Más tarde aparecerá Travis Malcolm McDowell con los gestos que hace entodas las películas en que no tiene un director que lo controle. Está filmando clandestinamente todo lo que sucede en el hospital, especialmente al doctor Millar y a la doctora McMillan, que algo raro están tramando. Y pensamos que va a ser otra película con héroe periodista que desenmascara entuertos. Una nueva exaltación del periodismo investigativo.
Cuando vemos que Millar y McMillan están construyendo un cuerpo humano con partes de varios cadáveres, para producir un superhombre, entramos en el terreno de la ciencia ficción con ese tinte de locura que se le suele poner en los ojos del autor de este tipo de proyectos.

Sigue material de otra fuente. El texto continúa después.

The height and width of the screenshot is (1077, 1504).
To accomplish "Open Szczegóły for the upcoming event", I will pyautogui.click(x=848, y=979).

En el fondo uno conserva la esperanza de que la película relacione estos tres aspectos. Todavía puede hacerlo. No importa que le dé por introducir a la Reina Isabel que va a hacer una visita para celebrar el quinto centenario de la fundación del hospital. ¿Por qué no va a poder relacionar también el conflicto que se arma con el sindicato del hospital que se lanza a la huelga en ese momento, y el que surge con la manifestación que se ha formado en la puerta contra el presidente de un país africano que se encuentra ahí en tratamiento? Nadie ha dicho que una película no puede incluir sino determinado número de conflictos y temas. Todo puede tener un punto o dimensión de convergencia que le dé sentido a la pluralidad. Pero cuando el espectador nota que las líneas propuestas flaquean entonces el armazón que se está levantando comienza a tambalear poco a poco.

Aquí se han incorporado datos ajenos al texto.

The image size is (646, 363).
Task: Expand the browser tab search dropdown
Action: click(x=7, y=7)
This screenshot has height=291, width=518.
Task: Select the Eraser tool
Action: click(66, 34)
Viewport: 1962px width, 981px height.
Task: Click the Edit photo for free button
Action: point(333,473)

¿Para qué todas las peripecias de Travis y su filmación clandestina si el genio loco, Millar, ha llamado todo un equipo de la BBC para que filme el experimento de principio a fin? Queda sin razón de ser esa linea dramática. Queda al desnudo que se había armado ese tinglado con el único objeto de justificar la presencia de Malcolm McDowell, al cual se le corta la cabeza al final para que entre a formar parte del cuerpo del superhombre que está construyendo el doctor Millar.

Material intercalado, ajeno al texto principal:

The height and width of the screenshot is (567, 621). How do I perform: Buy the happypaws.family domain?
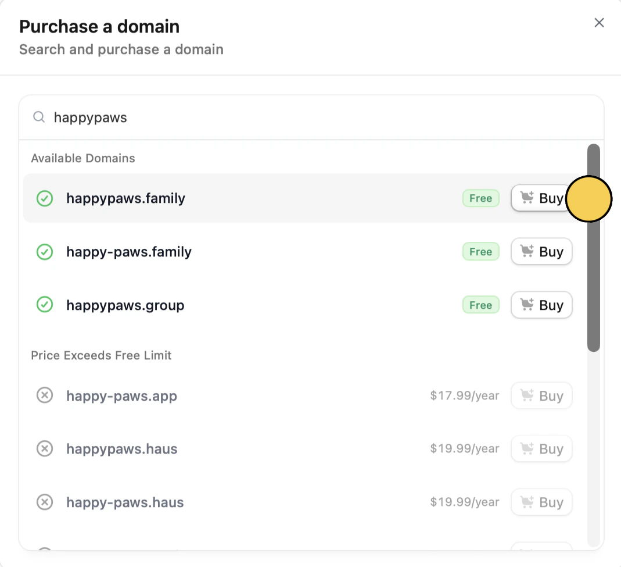point(541,198)
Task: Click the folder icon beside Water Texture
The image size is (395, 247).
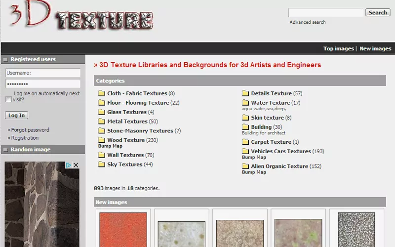Action: (x=245, y=103)
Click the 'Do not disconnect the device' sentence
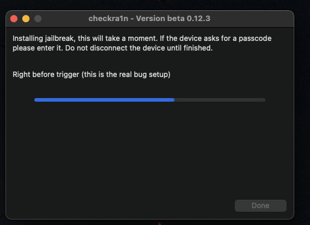Screen dimensions: 310x225 click(123, 48)
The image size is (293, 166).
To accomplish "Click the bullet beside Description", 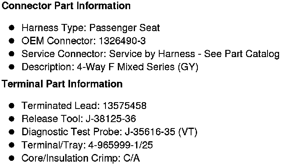I will 12,67.
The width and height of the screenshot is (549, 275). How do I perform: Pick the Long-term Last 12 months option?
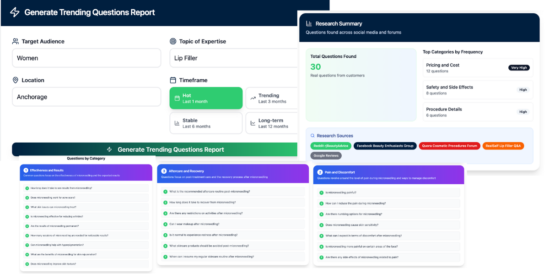272,123
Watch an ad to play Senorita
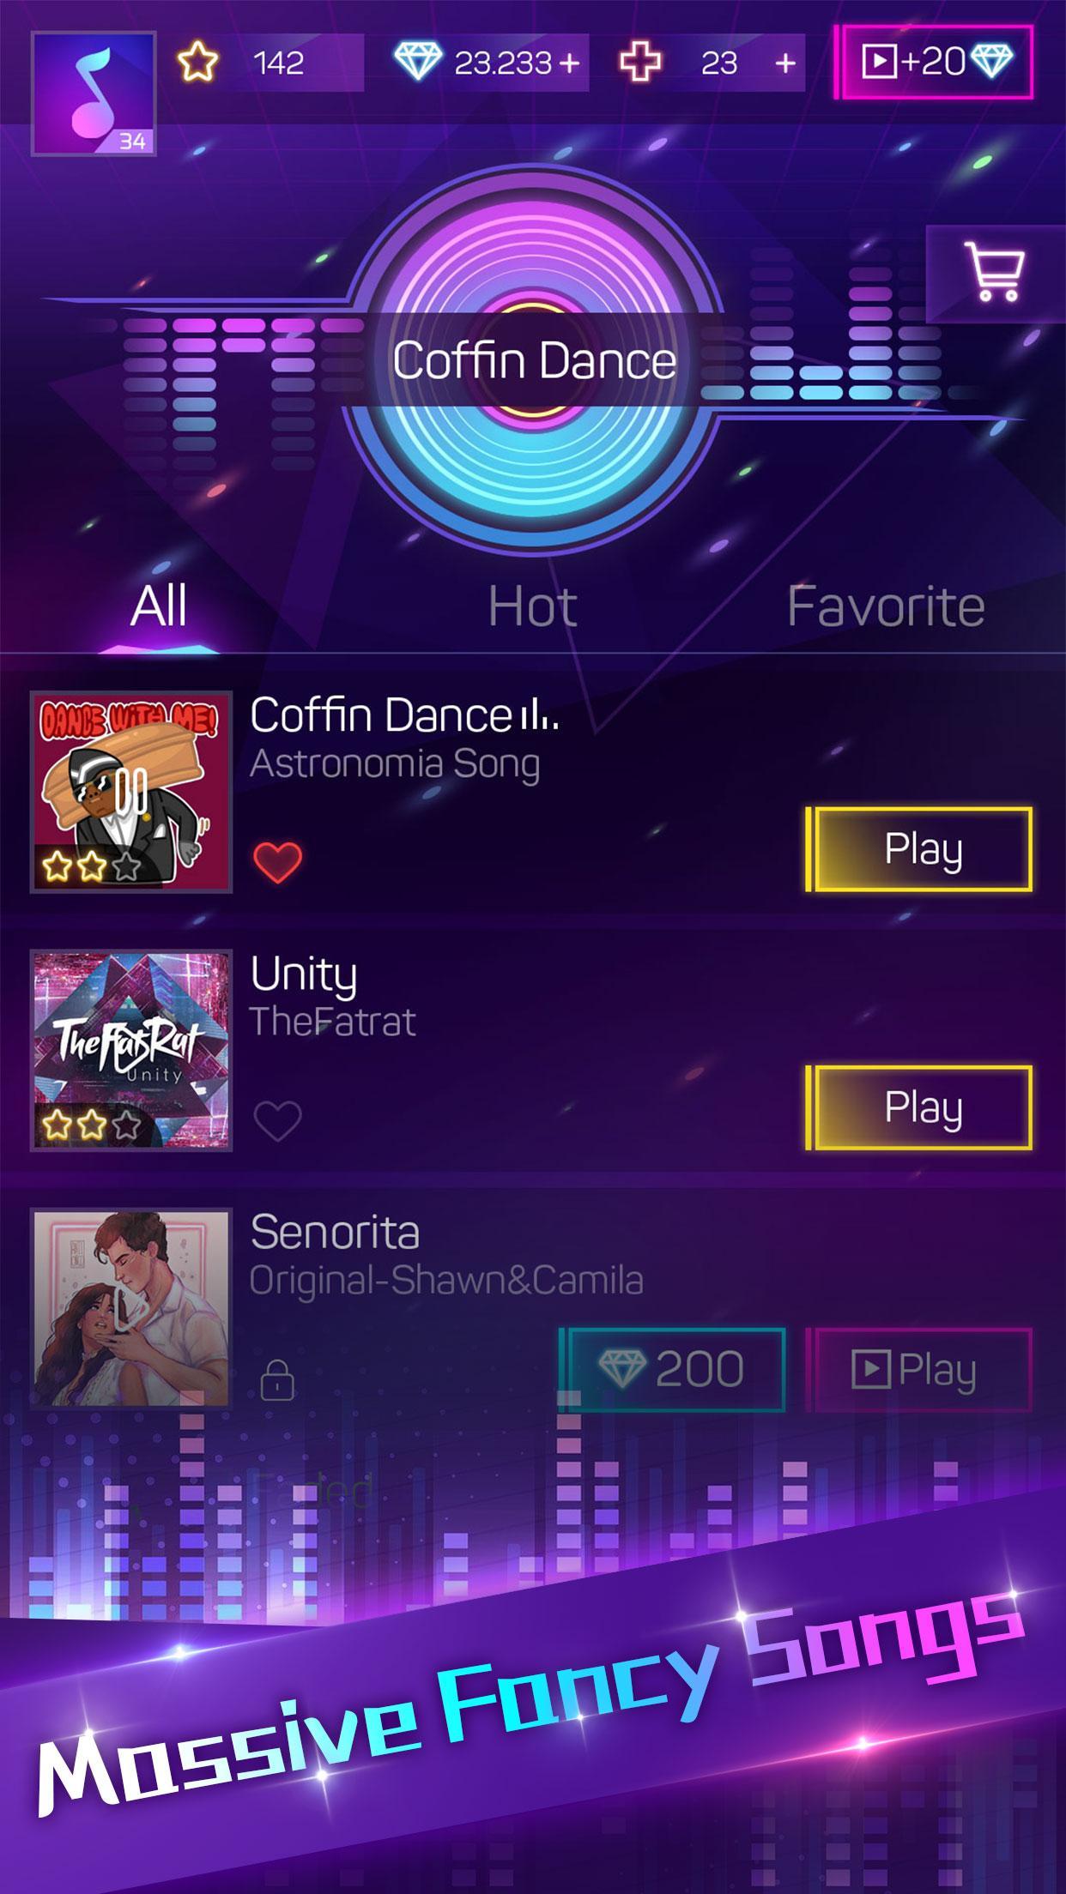Image resolution: width=1066 pixels, height=1894 pixels. tap(919, 1369)
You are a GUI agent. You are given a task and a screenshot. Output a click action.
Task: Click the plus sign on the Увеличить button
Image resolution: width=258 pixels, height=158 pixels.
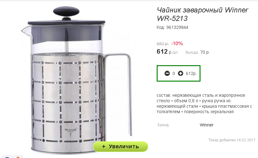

Pero también este experimento tiene una incoherencia que le quita el peso que pudo haber adquirido. Ya está armado el superhombre. Algo falla porque se vuelve contra sus creadores y éstos tienen que destruirlo. Hasta ahí todo entra en la lógica de las películas que quieren demostrar que la tecnología se vuelve un peligro para el hombre. Y ahora, ¿qué le va a presentar Millar a la Reina Isabel si su experimento ha fracasado? No se sabe de dónde saca el doctor un aparato que es sólo cerebro y voz y que conducirá ahora a la humanidad por el camino de la paz y el progreso. ¿Para qué entonces toda la intriga de la construcción del cuerpo con fragmentos de otros si el verdadero experimento era este aparato que sale de la nada? Y falta lo mejor. El discurso de Millar antes de presentar el cerebro que ha creado. Un discurso que deja callados a todos, a la Reina, a los sindicalistas, a los manifestantes y a los médicos. Es el último recurso para dar unidad a una película que luchado desesperadamente por plantear todos los problemas que vive el hombre de hoy y que, al mismo tiempo, siente como todo se le dispersa y pierde coherencia. Quería demostrar muchas cosas y no alcanzó ni siquiera esbozar una con fuerza.